Kansas University undergraduate Julie Harris wants to go to war against the university's archaic advising system.
"I had advisers tell me to take certain classes in areas that I already had requirements fulfilled," said Harris, a sociology student from Shawnee. "Students need good advising from the very beginning."
David Shulenburger, vice chancellor for academic affairs, will take a shot at improving academic advising at KU and a myriad of other problems that tarnish undergraduate education.
He plans to appoint a blue-ribbon committee this semester to study ways to improve the experience of freshman and sophomore students.
"As decentralized as this campus is, in making an assessment of the experience, it is easy to lose students," Shulenburger said.
He said the committee likely will issue a report next summer that helps set the undergraduate agenda.
In the interim, KU faculty and students offered ideas for making the university experience for undergraduates more rewarding.
Robert Antonio, Chancellor's Club teaching professor of sociology, said the committee must build upon KU's instructional base.
"There already is a lot of dedication to teaching that you don't find at other major universities," he said. "I'm not trying to say there aren't problems here and that the system can't be improved."
Elizabeth Schultz, a Chancellor's Club teaching professor in English, said the university should focus on developing interdisciplinary, multicultural courses. The classes would examine "mega-issues" affecting the world -- health, environment, population, peace.
She said KU officials need to break down traditional departmental barriers in the undergraduate curriculum.
"As one committed to the development of new perspectives, I think it very important that we hire faculty who are trained to look across disciplines," she said.
David Ambler, vice chancellor for student affairs, said he will be on Shulenburger's committee. He wants to focus on non-classroom aspects of undergraduate life.
"Success in the undergraduate level is affected more often by non-academic factors than it is intellectual capacity or scholarly ability," he said.
Ambler said research indicates students who succeed in college often work part time while in school, live in organized housing and participate in extracurricular activities.
Programs could link these traits, he said. For example, students with a common academic interest could be brought together in one residence hall.
"Would the engineering school want a floor or two of a residence hall exclusively for engineering students?" Ambler asked.
Dennis Brown, assistant dean for undergraduate studies in the School of Fine Arts, said students need stronger academic relationships with full-time faculty.
Young students could benefit from seminar courses that combine teaching, mentoring, and academic and career advising, Brown said.

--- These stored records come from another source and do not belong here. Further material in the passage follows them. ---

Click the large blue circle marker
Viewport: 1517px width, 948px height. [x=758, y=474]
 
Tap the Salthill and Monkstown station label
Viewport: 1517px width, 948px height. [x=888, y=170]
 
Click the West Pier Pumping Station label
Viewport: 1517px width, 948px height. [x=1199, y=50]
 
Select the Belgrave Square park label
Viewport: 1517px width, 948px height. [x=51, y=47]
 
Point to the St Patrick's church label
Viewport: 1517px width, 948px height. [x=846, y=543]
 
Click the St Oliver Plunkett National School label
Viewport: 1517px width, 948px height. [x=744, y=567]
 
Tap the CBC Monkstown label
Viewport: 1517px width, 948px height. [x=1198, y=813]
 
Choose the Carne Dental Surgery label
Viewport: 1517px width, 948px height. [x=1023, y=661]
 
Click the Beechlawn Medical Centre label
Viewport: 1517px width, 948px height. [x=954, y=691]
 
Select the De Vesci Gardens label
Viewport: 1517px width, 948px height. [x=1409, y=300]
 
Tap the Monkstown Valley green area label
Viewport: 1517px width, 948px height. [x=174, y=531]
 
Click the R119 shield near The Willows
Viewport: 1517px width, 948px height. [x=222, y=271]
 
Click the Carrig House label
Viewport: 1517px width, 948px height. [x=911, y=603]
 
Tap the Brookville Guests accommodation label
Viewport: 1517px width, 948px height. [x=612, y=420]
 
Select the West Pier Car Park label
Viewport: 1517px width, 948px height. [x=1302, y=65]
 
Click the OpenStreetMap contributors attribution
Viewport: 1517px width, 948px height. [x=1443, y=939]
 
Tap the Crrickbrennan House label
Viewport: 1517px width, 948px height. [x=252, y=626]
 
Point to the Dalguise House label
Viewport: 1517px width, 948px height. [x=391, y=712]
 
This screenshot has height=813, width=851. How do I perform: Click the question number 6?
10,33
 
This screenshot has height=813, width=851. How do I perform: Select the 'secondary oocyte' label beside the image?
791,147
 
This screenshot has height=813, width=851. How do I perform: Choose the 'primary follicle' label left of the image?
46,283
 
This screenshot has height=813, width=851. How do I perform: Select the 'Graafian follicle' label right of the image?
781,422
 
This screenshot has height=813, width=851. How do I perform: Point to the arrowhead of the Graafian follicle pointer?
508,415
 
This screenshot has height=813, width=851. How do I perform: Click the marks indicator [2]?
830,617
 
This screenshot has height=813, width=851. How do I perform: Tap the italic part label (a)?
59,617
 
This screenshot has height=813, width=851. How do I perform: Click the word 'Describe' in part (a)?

At the same time, he said, junior and senior students could serve as peer mentors to other students to "interpret the world, show them the ropes."
Ambler said the university's newer students could use more personal counseling.
"We're finding more and more students bring excess emotional baggage with them," he said. "If you come here with a history of some type of abuse -- physical, sexual, alcohol or drugs -- you're going to be starting with a deficit."
Antonio said the university should develop courses with small enrollments that require students to write extensively in their discipline.
"The number of people who can't express themselves in words is a problem," he said.
He said that to make writing courses effective, faculty must be given the time to assess students' work.
Voicing the frustration felt by many faculty, Antonio said instructional budgets were stretched to the breaking point.
The lack of funds had created a situation in which the desire for more research dollars influenced how faculty ordered their academic priorities, he said.
"If people have pressure to get large research grants to keep labs going, that could take away from undergraduate teaching effort," he said.